Wieso machten zwei menschenfressende Löwen vor knapp 120 Jahren in Kenia Jagd auf Dutzende Bahnarbeiter? Statt einem Mangel an alternativer Beute haben Forscher aus den USA einen anderen Grund ausgemacht.
Das Grauen ging um vor knapp 120 Jahren in den Lagern der Gleisarbeiter für die Uganda-Bahn im Südosten des heutigen Kenias: Mehrere Dutzend Menschen wurden dort 1898 binnen weniger Monate von zwei menschenfressenden Löwenmännchen getötet. Erst der britische Oberstleutnant John Patterson konnte die «Löwen von Tsavo» erlegen.
28 bis 135 Menschen sollen dem Duo nach unterschiedlichen Quellen zum Opfer gefallen sein. Doch was trieb die Tiere dazu, sich auf die ungewöhnliche Beute Mensch zu konzentrieren? Sogar Hollywood nahm sich der Geschichte vor einigen Jahren an – im Actionfilm «Der Geist und die Dunkelheit» mit Val Kilmer und Michael Douglas in den Hauptrollen.
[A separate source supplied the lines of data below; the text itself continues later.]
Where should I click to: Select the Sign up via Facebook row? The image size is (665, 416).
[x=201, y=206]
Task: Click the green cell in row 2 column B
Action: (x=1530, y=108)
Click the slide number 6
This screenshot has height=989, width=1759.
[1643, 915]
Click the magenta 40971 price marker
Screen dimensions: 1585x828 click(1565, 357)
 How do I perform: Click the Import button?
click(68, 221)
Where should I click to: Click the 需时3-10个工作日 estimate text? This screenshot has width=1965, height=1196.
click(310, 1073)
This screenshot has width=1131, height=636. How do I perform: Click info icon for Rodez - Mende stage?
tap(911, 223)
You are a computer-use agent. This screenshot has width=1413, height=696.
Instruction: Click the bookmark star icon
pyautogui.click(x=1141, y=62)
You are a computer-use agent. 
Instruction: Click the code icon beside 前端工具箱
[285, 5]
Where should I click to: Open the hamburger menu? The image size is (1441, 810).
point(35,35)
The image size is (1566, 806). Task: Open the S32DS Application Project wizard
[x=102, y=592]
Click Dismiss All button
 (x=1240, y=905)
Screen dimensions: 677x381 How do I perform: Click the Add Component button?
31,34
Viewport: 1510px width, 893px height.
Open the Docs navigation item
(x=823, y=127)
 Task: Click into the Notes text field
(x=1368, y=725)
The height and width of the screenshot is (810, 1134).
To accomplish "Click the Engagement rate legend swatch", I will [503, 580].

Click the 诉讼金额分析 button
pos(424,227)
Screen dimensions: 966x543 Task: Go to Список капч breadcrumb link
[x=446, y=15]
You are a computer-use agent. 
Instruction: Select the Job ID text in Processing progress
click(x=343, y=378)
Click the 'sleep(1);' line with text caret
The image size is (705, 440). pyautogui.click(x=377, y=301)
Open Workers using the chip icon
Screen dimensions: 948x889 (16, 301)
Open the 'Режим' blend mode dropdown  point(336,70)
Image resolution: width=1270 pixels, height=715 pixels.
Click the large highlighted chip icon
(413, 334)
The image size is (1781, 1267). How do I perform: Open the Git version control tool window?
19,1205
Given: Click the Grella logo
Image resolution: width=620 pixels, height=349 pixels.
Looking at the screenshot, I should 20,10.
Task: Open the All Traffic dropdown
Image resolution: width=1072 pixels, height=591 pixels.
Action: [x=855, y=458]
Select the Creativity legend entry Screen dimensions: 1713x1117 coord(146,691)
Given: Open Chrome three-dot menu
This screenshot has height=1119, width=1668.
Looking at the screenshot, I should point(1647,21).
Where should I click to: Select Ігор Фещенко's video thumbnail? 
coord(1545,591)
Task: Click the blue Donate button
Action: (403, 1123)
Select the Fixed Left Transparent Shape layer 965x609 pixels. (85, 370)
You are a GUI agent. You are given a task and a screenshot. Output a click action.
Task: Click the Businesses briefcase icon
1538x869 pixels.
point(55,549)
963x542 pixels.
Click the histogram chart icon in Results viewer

US-Forscher sind sich nun, mehr als ein Jahrhundert nach den Vorfällen am Fluss Tsavo, sicher: Statt wie bisher weitläufig angenommen waren die Attacken nicht der letzte Ausweg aus der Nahrungsmittelknappheit in der Region, sondern die einfachste Lösung für ein Problem, mit dem zumindest einer der Löwen zu kämpfen hatte: Zahnschmerzen.
Normales Jagen nicht mehr möglich
Analysen der Gebisse der beiden Tiere, die heute ausgestopft im Field Museum of Natural History in Chicago zu sehen sind, wiesen darauf hin, berichten Larisa DeSantis von der Vanderbilt University in Nashville und Bruce Patterson vom Field Museum in den «Scientific Reports».
Zusätzlich wurde ein dritter Löwe, der 1991 mindestens sechs Menschen in Sambia gefressen haben soll, untersucht. Auch bei ihm wurden Probleme im Gebiss festgestellt, so wie auch bei mehreren ähnlichen Fällen mit getöteten Menschen, die es mit Tigern und Leoparden in Indien gab.
Bei einem der Tsavo-Löwen, der deutlich mehr Angriffe auf Menschen als sein Jagdgefährte verübt haben soll, wurde eine Wurzelentzündung entdeckt, die normales Jagen unmöglich gemacht habe, erklärten die Forscher. Attacken auf weitgehend wehrlose und weich zu beissende Menschen seien für ihn deutlich angenehmer gewesen.
Mit speziellen Methoden fanden die Forscher zudem heraus, wovon sich die Tiere in den Tagen und Wochen vor ihrem Tod noch ernährten. Der zweite Tsavo-Löwe habe gesündere Zähne gehabt und auch Zebras sowie Büffel und dafür weniger Menschen gejagt und gefressen, erklären die Forscher. Dies spreche gegen Nahrungsknappheit als Grund für die Attacken auf die Gleisarbeiter.